Lida Kindersley and Steven Coghill at King’s College, Cambridge

Lida Kindersley
King’s College, Cambridge, has a new energy-efficient development on Cranmer Road, designed by Allies and Morrison and built to Passivhaus standard, to provide new accommodation for the College’s graduate students.It is a haven of floriferous joy: an exquisite slate memorial frieze, brimming with flowers designed and carved by the renowned Cardozo Kindersley Workshop, complements the highly imaginative contemporary garden designed by Steven Coghill, the talented Head Gardener at the College.
‘Steven is the intellectual powerhouse of all Cambridge Head Gardeners,’ Clive Boursnell, the garden photographer tells me. (Clive took the photographs for Cambridge College Gardens by Tim Richardson.) ‘It’s such a peaceful setting. It has quickly become a real hub for the King’s graduate community,’ says Alice Bailey, Development Officer of King’s.
The whole development captures the zeitgeist in a subtle sophisticated fashion and was made possible by a generous benefactor who commissioned the frieze.

The frieze is a thing of real beauty.
Aficionados of the work of the Cambridge based Cardozo Kindersley workshop will immediately recognise their distinctive elegant lettering on the frieze. But what makes it unusual is the skilful manner in which many of the letters snake their way across the frieze, curling seamlessly into sinuous flower strewn tendrils. The design is reminiscent of a medieval illuminated manuscript. It is a thing of real beauty.
The overall design is deceptively simple. In reality it was challenging. A paramount requirement was to ensure that the colours of the flowers flowed across the frieze harmoniously. ‘It felt as if we were designing an herbaceous border,’ says Roxanne Kindersley.
‘I thought a conventional plaque would look silly in such a setting,’ says Lida Cardozo Kindersley. When she explained the idea of a frieze to the benefactor, he loved it ‘without even seeing a design,’ asking for cottage garden flowers to be incorporated, drawing on his mother’s own garden for inspiration. He particularly likes lupins. The other flowers include penstemons, daisies, roses, foxgloves and daffodils.

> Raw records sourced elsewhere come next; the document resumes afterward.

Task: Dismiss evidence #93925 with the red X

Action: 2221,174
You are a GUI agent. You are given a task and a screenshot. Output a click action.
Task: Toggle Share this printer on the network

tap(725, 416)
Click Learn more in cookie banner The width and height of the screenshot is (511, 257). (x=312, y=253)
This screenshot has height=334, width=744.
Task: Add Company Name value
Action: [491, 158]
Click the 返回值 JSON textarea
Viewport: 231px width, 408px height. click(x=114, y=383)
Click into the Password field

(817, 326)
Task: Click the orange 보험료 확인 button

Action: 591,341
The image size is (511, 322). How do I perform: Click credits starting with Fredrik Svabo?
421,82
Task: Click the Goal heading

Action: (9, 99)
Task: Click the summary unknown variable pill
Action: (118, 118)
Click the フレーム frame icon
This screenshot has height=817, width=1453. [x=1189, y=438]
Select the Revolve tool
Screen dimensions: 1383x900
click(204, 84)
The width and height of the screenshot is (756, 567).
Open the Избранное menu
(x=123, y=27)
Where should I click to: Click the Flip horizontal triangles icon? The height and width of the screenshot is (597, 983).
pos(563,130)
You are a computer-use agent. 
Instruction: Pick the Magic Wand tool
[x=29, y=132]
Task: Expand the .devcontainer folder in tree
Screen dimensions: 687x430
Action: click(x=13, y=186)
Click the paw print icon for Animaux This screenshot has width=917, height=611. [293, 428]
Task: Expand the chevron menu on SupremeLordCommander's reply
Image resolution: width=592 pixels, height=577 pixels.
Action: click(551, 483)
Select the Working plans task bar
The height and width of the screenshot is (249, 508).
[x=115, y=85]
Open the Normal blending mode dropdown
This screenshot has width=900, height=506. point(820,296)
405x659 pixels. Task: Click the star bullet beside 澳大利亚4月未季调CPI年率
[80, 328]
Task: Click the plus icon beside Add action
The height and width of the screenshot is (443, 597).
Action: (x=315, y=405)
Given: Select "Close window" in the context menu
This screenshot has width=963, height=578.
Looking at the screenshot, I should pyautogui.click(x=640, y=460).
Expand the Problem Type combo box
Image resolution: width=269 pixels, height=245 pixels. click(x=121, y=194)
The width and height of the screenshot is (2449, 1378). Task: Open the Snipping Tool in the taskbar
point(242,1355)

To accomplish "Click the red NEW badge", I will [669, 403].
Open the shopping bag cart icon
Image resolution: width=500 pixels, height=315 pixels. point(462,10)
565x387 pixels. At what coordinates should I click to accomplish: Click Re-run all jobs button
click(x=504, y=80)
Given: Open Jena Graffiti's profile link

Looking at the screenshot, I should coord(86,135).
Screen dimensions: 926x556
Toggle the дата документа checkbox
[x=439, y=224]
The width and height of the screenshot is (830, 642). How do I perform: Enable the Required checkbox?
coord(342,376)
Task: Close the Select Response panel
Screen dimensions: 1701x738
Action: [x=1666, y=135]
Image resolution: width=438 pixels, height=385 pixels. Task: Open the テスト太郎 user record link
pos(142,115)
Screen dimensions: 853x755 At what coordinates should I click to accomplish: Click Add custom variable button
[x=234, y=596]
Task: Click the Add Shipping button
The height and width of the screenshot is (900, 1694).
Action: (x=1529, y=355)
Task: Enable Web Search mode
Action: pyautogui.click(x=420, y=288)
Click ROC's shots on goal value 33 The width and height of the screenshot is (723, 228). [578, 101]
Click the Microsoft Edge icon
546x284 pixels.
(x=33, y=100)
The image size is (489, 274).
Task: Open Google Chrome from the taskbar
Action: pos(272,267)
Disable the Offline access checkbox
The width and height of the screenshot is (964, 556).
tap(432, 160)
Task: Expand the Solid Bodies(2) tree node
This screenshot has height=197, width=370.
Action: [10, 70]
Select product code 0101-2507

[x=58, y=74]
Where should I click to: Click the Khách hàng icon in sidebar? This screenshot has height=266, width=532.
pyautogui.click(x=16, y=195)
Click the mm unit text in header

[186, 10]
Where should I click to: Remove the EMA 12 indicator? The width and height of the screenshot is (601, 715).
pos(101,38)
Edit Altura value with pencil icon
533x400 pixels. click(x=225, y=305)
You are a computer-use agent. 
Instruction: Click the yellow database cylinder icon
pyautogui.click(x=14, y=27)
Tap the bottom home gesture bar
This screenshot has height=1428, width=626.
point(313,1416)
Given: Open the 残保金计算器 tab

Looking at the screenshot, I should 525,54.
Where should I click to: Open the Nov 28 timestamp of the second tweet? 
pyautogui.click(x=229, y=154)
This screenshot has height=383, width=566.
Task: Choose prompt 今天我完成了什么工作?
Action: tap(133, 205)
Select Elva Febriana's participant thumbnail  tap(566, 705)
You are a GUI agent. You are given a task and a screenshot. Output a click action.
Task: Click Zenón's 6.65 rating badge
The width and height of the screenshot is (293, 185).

The Cardozo Kindersley Workshop.
Sourcing the purple slate was easy as fortunately, King’s had an existing source of Welsh slate to use for repairing roof tiles. ‘It is beautiful to cut. But it was a challenge to carve the flowers in shallow relief whilst trying to convey the depth of each individual flower,’ Lisa Cardozo Kindersley comments. ’ ‘It was a lovely thing to create.’ Each, leaf, tendril and flower were delicately painted with signwriters’ paint. The frieze is a thing of real beauty.
If one can turn one’s eyes away from the frieze there is much to delight in the gardens at this new development. It is a surprising garden for a Cambridge College. In place of the more traditional lawns bordered by shrubs there are a few choice ornamental trees such as malus and cornus popped into a matrix of naturalistic contemporary planting which changes as the seasons progress. Matrix planting imitates what is found in natural vegetation: a variety of plant species grow together harmoniously supporting each other to form a self-sustaining community. When I visited pink campion was dotted amongst various different grasses. ‘I am looking forward to seeing how the different colonies of plants sort themselves out,’ says Steven . ‘For instance will the foxgloves move around freely?’
The new Cranmer Road gardens also have allotments for the students and an apple orchard, of course both good for student mental wellbeing.

The wildflower meadow at King’s College, Cambridge
Any horticulturalist visiting Cambridge cannot but be awed by the towering echiums that line the walls of Clare College looking towards the iconic view of King’s College chapel. Bold and dramatic, they further demonstrate the confidence and vision of Steven Coghill.
Another of Steven’s coups is the wildflower meadow in front of King’s College Chapel. Tantalising, it was on the cusp of bursting into flower when I visited. Judging by the pictures of its first season last year (2020), it makes for a glorious sight, brimming with flowers such as poppies, marigolds, corn cockles and ox eye daises.